Deliveries of agricultural equipment are returning to normal levels after two years in which machinery dealers grappled with manufacturing delays and supply chain constraints.
Summer and autumn deliveries of equipment are markedly better than the same periods in 2022, the Tractor and Machinery Association of New Zealand said.
TAMA president Kyle Baxter said he is hearing and seeing first-hand that the flow of equipment into NZ has increased.
“This has offered much welcome relief for customers who are requiring their new piece of equipment to get to work straight away,” Baxter said.
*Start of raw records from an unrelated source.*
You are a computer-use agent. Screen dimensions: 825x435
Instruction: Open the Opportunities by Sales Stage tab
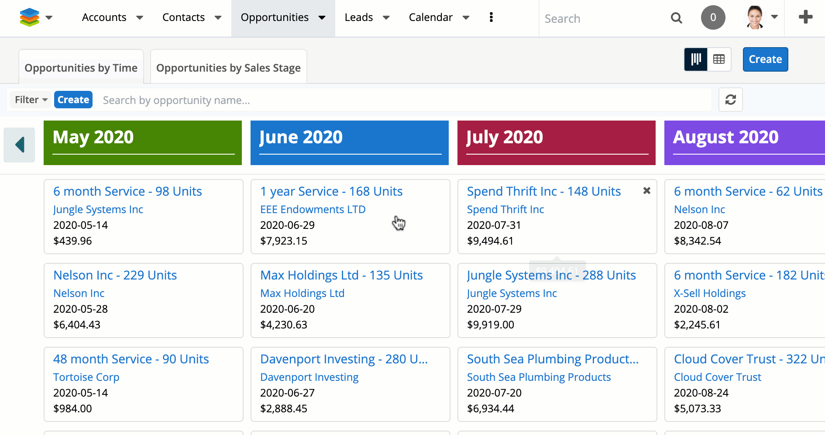pos(228,68)
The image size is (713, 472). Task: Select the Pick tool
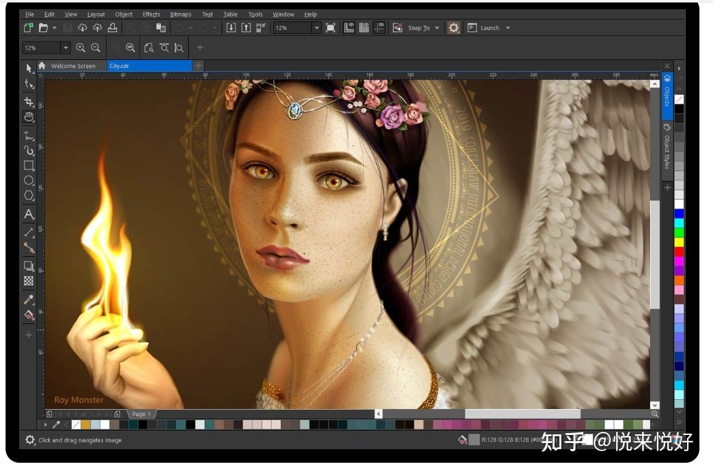tap(28, 68)
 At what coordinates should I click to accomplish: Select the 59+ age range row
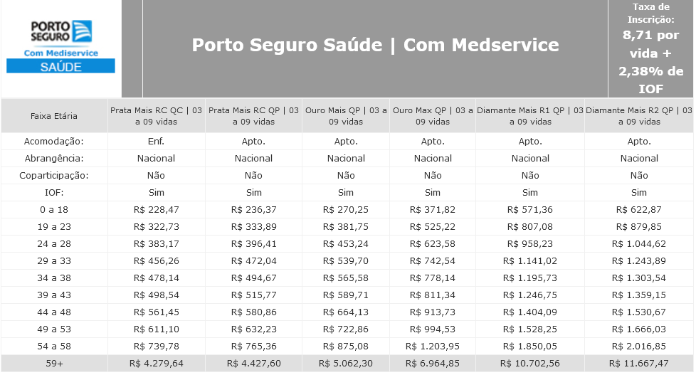click(347, 364)
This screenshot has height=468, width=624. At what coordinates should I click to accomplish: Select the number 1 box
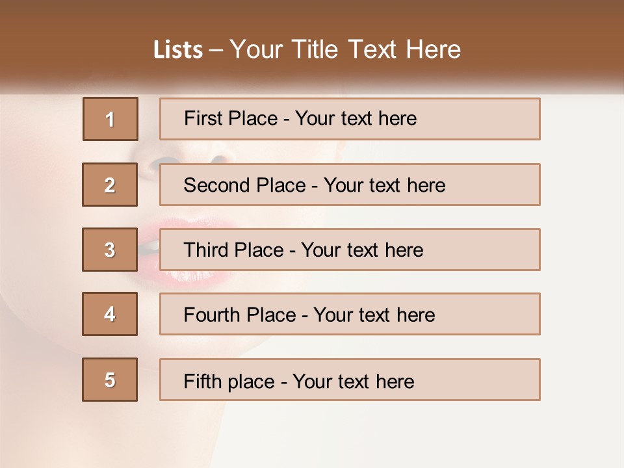(111, 119)
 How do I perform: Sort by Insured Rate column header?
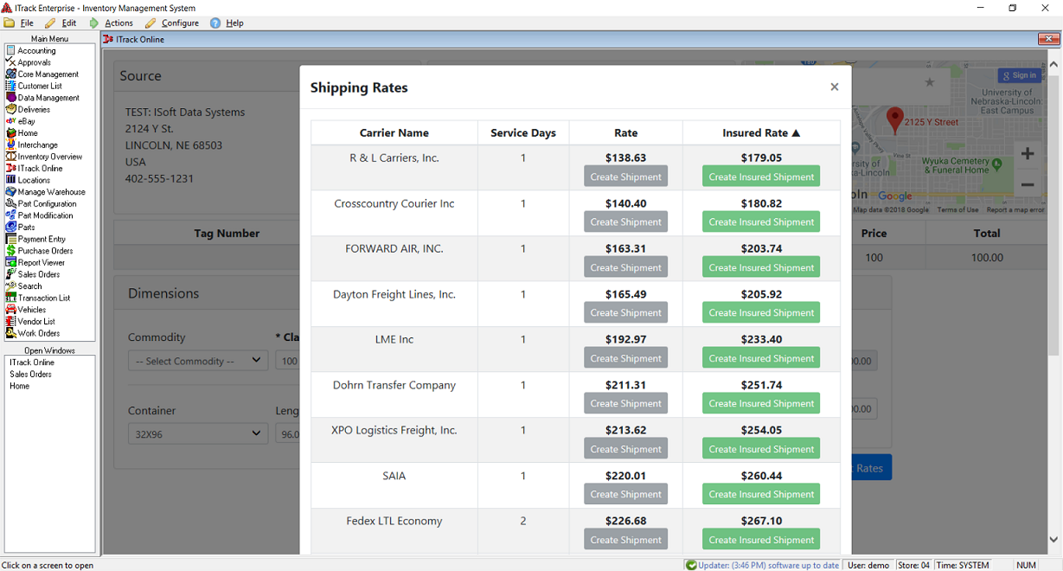click(761, 133)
April 2023 tractor delivery figures were 28% down on the same month in the previous year, but April 2022’s figures were greatly inflated by a combination of manufacturing delays and global supply chain issues during the spring and summer of 2021, which meant a lot of tractors were delivered to customers three to six months later than planned.
There was a marked difference in tractor deliveries between the North and South Islands, with the former impacted by the wet summer and the effects of Cyclone Gabrielle resulting in a greater reduction, of 32%.
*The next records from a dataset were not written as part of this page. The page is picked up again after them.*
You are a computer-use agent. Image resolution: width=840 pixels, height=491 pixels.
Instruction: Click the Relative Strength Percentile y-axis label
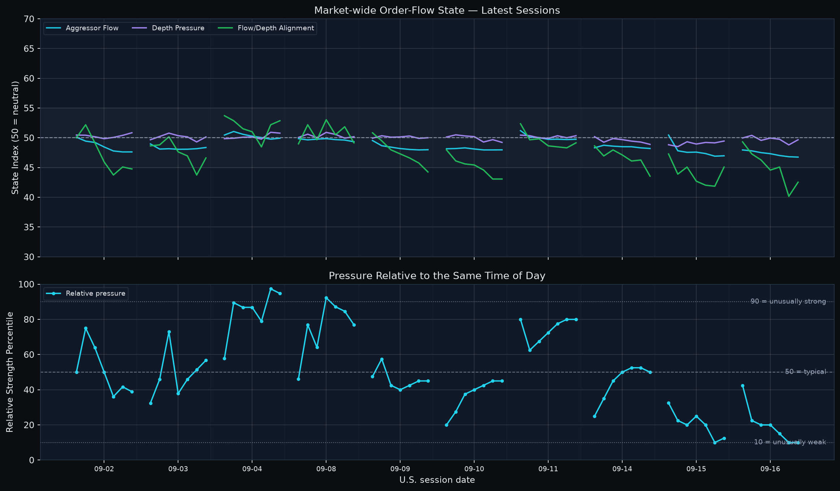coord(10,372)
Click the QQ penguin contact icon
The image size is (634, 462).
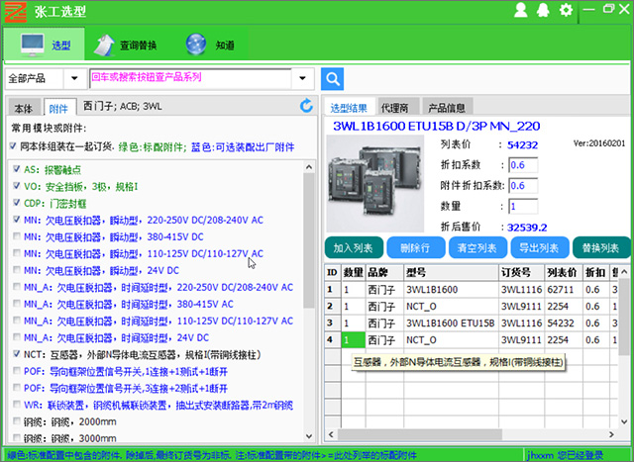[x=544, y=10]
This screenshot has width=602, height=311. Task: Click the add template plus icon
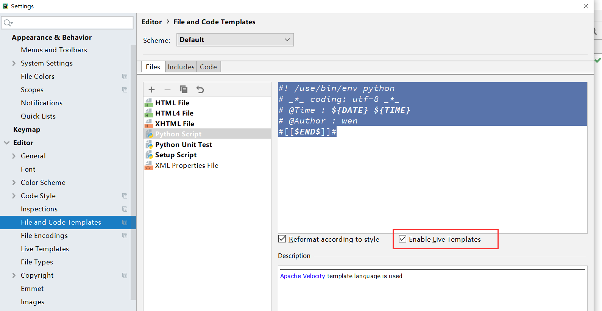(152, 89)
The North Island also tends to have higher volumes of orchard and horticulture tractors, and the effects of the weather disruptions this year have flowed on to tractor delivery.
In the South Island, the overall reduction in tractor deliveries has experienced a more modest 18% reduction in units.
Overall, most ag dealerships are still reporting strong demand in customer orders for spring deliveries of ag tractors and equipment, which is assisting in the overall confidence still being felt across many regions and sectors.
While this year has displayed reductions across the board, the overall market is still tracking above average when compared to other years that had been labelled as strong tractor volumes, coupled with strong order books being reported.
The overall result for 2023 is still looking favourable at this point, Baxter said. Imports of ag equipment still require 8-12 months manufacturing lead times and “many of our members are also turning their eyes to beyond 2023, as they confirm production slots of equipment that is expected to arrive at NZ around early-mid 2024, to ensure that supply continues to meet demand”.